Connection, websocket, and I/O errors on Jitterbit private agents using Azure VMs
Overview
This page provides instructions on troubleshooting a Linux or Windows private agent installed on a Microsoft Azure virtual machine (VM). (See Private agent performance tuning for general performance tuning information.)
Troubleshoot lost connections
When using a private agent installed on a Microsoft Azure VM, you may experience lost connections. Azure sets the WebSocket idle timeout to 4 minutes, while the private agent default to ping Harmony is set to 5 minutes. To resolve this issue, reduce the interval for the agent heartbeat:
-
Open the
jitterbit-agent-config.properties
file in a text editor. This file can be found in these directories:-
Linux:
<JITTERBIT_HOME>/Resources/
-
Windows:
C:\Program Files\Jitterbit Agent\Resources
-
-
Find the
agent.heart.beat.interval
setting:#Agent heart beat interval (IN MINUTES) agent.heart.beat.interval=5
-
Change the setting to
agent.heart.beat.interval=3
. -
Save the changes and restart the agent.
Troubleshoot websocket and I/O errors
Important
Plan for the following steps to take over 30 minutes to complete.
Errors related to WebSocket and I/O can be resolved with updates to the VM's associated IP idle timeout, network address translation (NAT) gateway TCP idle timeout, and virtual network (VNET) flow timeout settings.

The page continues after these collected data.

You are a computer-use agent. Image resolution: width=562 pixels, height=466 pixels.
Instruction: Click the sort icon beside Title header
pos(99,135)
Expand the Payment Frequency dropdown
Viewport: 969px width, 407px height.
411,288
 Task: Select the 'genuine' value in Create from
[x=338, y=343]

The IP idle timeout, NAT gateway TCP idle timeout, and VNET flow timeout values all must be set to 15 minutes.
Identify relevant errors
WebSocket and I/O errors can be identified by referencing the operation logs and the jitterbit-agent.log
file. This log file can be found in one of the following locations:
-
For Windows:
C:\Program Files (x86)\Jitterbit Agent\log\jitterbit-agent.log
. -
For Linux:
/opt/jitterbit/log/jitterbit-agent.log
.
Operation log errors
If present, any of the following messages in the operation log details for an operation with an Error status can be indicative of a WebSocket or I/O error:
The operation "Example Operation" completed successfully.

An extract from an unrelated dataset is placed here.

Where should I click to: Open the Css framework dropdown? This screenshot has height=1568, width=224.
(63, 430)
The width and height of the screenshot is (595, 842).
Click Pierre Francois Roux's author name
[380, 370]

No message found while removing message in cache for: Message Info: AgentId: 000001 AgentGroupId: 000001 MessageId: XXX Message Version (Agent): XXXX Message Version (Harmony): XXX Counter (Harmony): 1 Submitted Timestamp (Harmony):2024-01-20 11:55:00.700 , message will be retried later OperationInstanceGUID: XXX
Run message could not reach the agent.
Agent log file errors
If present, any of the following messages in the jitterbit-agent.log
file can be indicative of a WebSocket or I/O error:
2024-01-20 12:00:00 request handler thread #10642 INFO org.jitterbit.integration.server.api.util.AgentRetryExecutor:53 - Agent Message Receipt (OperationInstanceGUID: XXX) failed. Retrying....
2024-01-20 12:00:00 request handler thread #10642 ERROR org.jitterbit.integration.server.api.util.AgentRetryExecutor:55 - org.springframework.web.client.ResourceAccessException: I/O error on PUT request for "https://na-east.jitterbit.com/jitterbit-cloud-restful-service/agent/ackmsgreceipt": Read timed out; nested exception is java.net.SocketTimeoutException: Read timed out
E:2024-01-20 12:00:00 request handler thread #884 ERROR org.jitterbit.integration.server.messaging.agent.listener.AgentMessageListener:231 - No message found while removing message in cache for: Message Info: AgentId: 000001 AgentGroupId: 000001 MessageId: XXX Message Version (Agent): XXXX Message Version (Harmony): XXX Counter (Harmony): 1 Submitted Timestamp (Harmony):2024-01-20 11:55:00.700 , message will be retried later OperationInstanceGUID: XXX
Important
Continue only if a WebSocket or I/O error was identified in either the operation logs or agent logs based on the above criteria.
Drain stop the agent
Drain stop the agent before updating any timeout settings. If you have more than one agent in the affected agent group, do the same for all of them.
Isolate agent resources
It is recommended that the agent's VM and its associated resources are separated into their own resource group in Azure. This includes its VNET, IP, NAT gateway, network interface (NIC), and network security group (NSG), if present.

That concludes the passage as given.